= Beginning of Section =

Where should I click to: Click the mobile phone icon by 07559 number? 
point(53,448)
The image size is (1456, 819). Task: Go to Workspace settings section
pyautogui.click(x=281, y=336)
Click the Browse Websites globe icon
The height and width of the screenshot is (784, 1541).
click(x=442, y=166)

= End of Section =

(ASSIGNED TASK) Write out exactly each line of the entries, starting at the one containing "The image size" and finishing with the last line.

(TASK RESULT)
The image size is (1456, 819). Task: Go to Workspace settings section
pyautogui.click(x=281, y=336)
Click the Browse Websites globe icon
The height and width of the screenshot is (784, 1541).
click(x=442, y=166)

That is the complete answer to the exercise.